Over the years, Zambia has continued to record a low representation of women in politics. According to the World Bank (2017), Zambia has the lowest proportion of seats held by women in the national Parliament in Sub Saharan Africa. The regional average is projected at just below 25%. In the current Zambian government, women only make up 14.8% of parliament, while male representation stands at 85.2%.
A recent case study by the European Union reveals that Zambia’s patriarchal society represents a major structural barrier, traditionally assigning more power and resources to men than women. The resulting inequalities affect women’s access to education, job opportunities, and career progression, which directly impact the skills and resources needed for political mobilization. The study further reveals that patriarchal norms also lead women voters to discriminate against women candidates in elections; in general, female candidates often face insults and ridicule.
However, several initiatives have been put in place to enhance women participation in politics, but these are hindered by emerging issues such as cyberbullying and hate speech against women in politics. In this regard, the National Democratic Institute (NDI), in partnership with the Zambia National Women’s Lobby (ZNWL) launched a project to monitor cyberbullying attacks, sexual harrasment and hate speech incidences against women in politics during Zambia’s August 12 General Elections.
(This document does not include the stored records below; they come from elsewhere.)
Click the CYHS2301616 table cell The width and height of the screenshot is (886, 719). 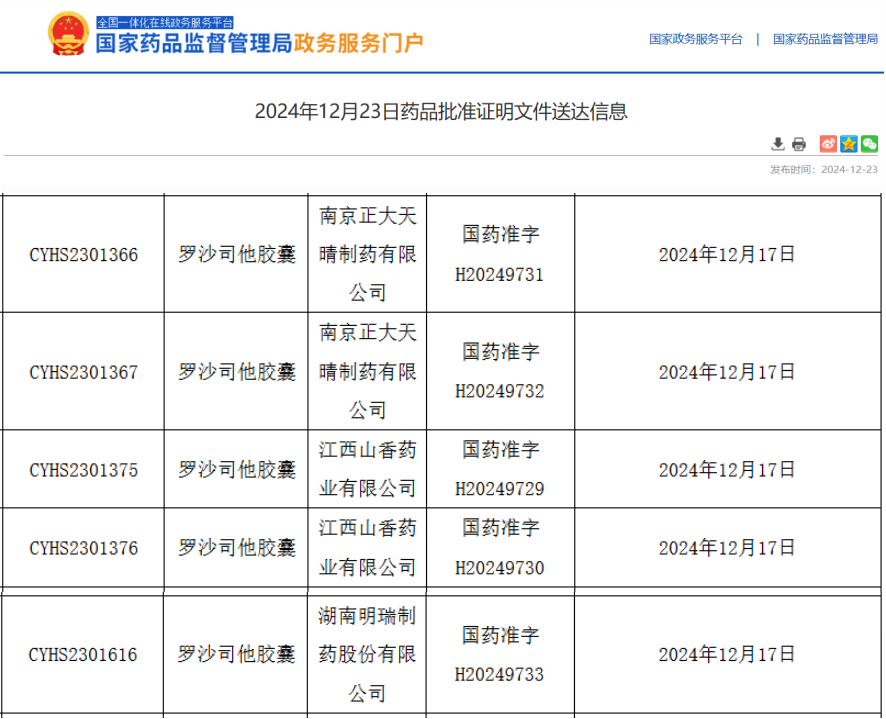tap(84, 655)
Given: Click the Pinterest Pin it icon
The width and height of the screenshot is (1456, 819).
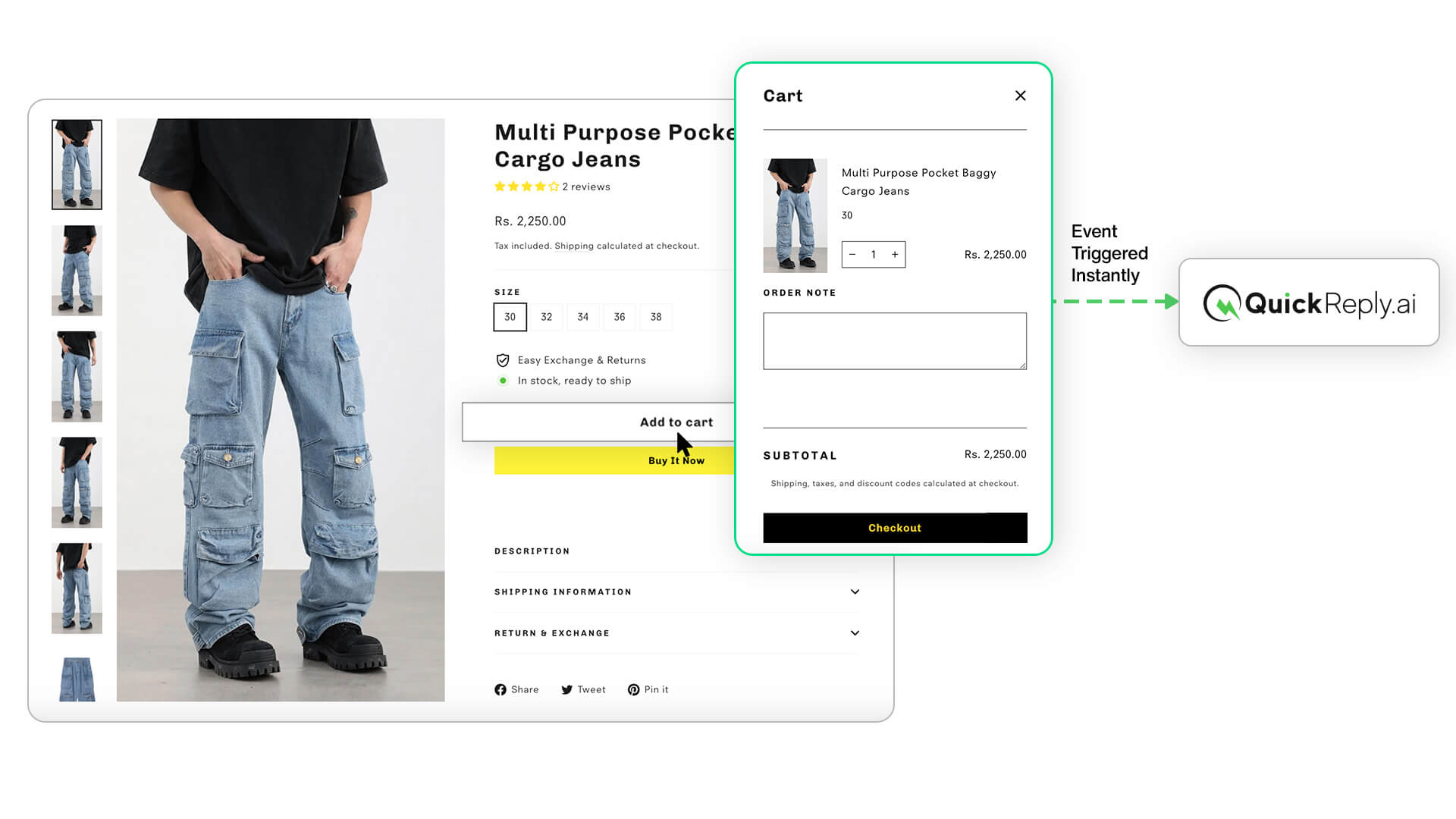Looking at the screenshot, I should point(633,689).
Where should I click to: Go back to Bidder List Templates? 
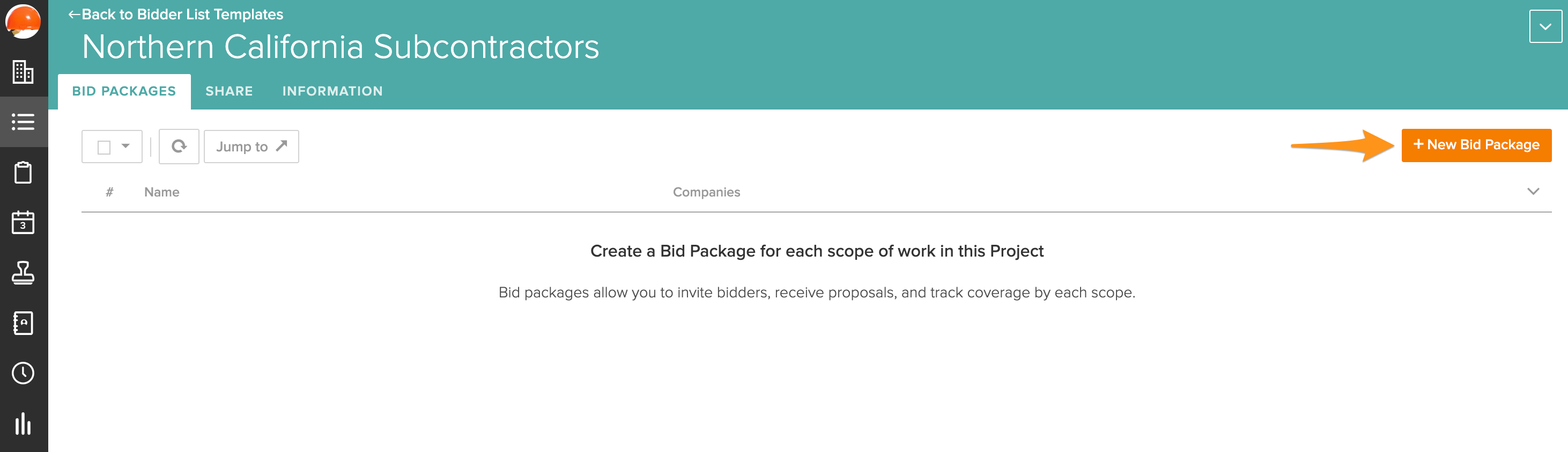175,14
During the period July to December 2021, we worked with the NDI and ZNWL to provide technical and monitoring and evaluation (M&E) support to help achieve the social media monitoring project goals.
The National Democratic Institute was looking to further its Zambia Electoral Integrity Programme by supporting data-driven advocacy for women in politics. To achieve this, NDI needed technical support for efficient data collection and reporting system for the monitoring of hate speech and cyberbullying of women in politics on social media.
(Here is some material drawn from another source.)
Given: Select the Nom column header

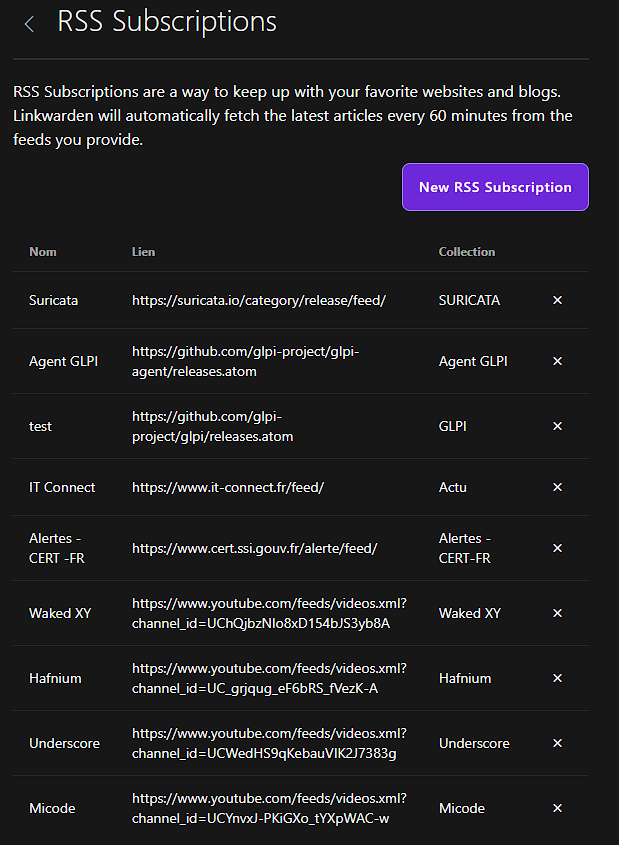Looking at the screenshot, I should 43,252.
To help the client achieve their project goals, we set out to do the following:
Setting up a database: we set up a central database on Airtable where all incidents of cyberbullying against women before and after the election were captured and stored.
- How was data monitored and captured?
The team from ZNWL monitored targeted accounts on Twitter, Facebook and WhatsApp using CrowdTangle.
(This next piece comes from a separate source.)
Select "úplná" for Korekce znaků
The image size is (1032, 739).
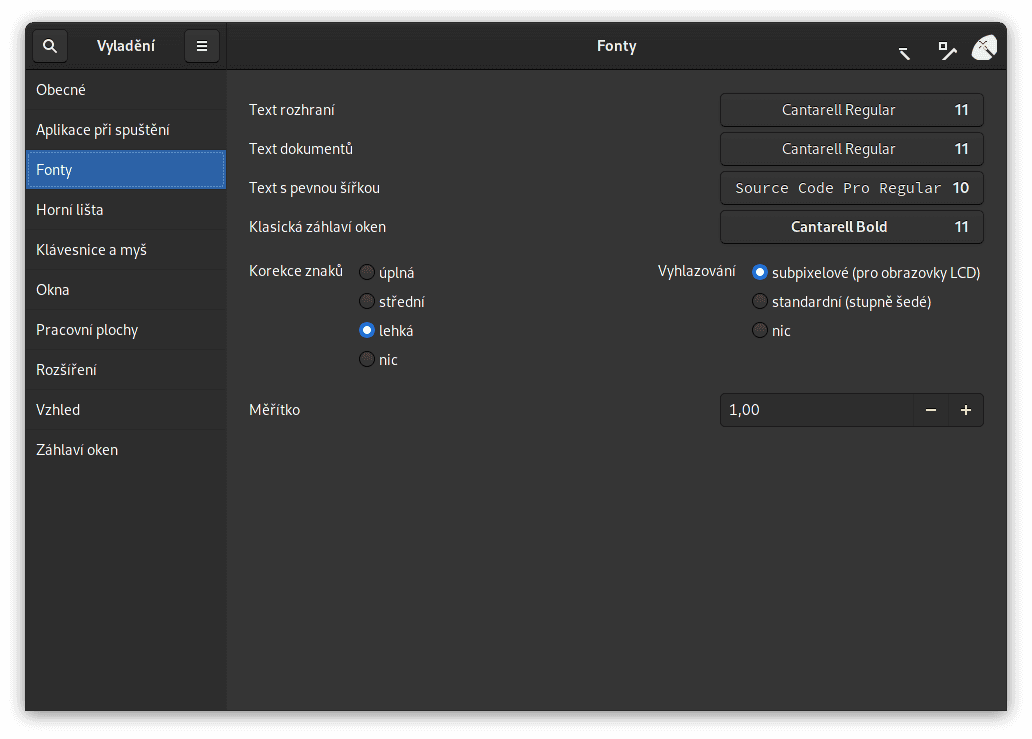(x=367, y=272)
The monitoring process was centred around posts and comments that had cyberbullying language in them. A guideline was set up to determine what makes a comment or a post classify as a cyberattack. Using a 3-tiered scoring system that graded the severity of the post/comment, as well as the impact of the incident on the victim, the team was able to monitor conversations on social media.
- Providing Monitoring and Evaluation (M&E) support
The most essential part of the project was generating insights from the data that was collected. The data collected was in raw form and it had to be processed to generate weekly reports. Our M&E team was instrumental in performing data quality assessment and analysis. The team also came up with a reporting template to report and present the incidences to the NDI and ZNWL team every week.
- Capacity building training
Our M&E team also conducted a capacity building training with the ZNWL team on how to create visuals from the analysed data. The visuals were essential in summarizing long reports into a single infographic.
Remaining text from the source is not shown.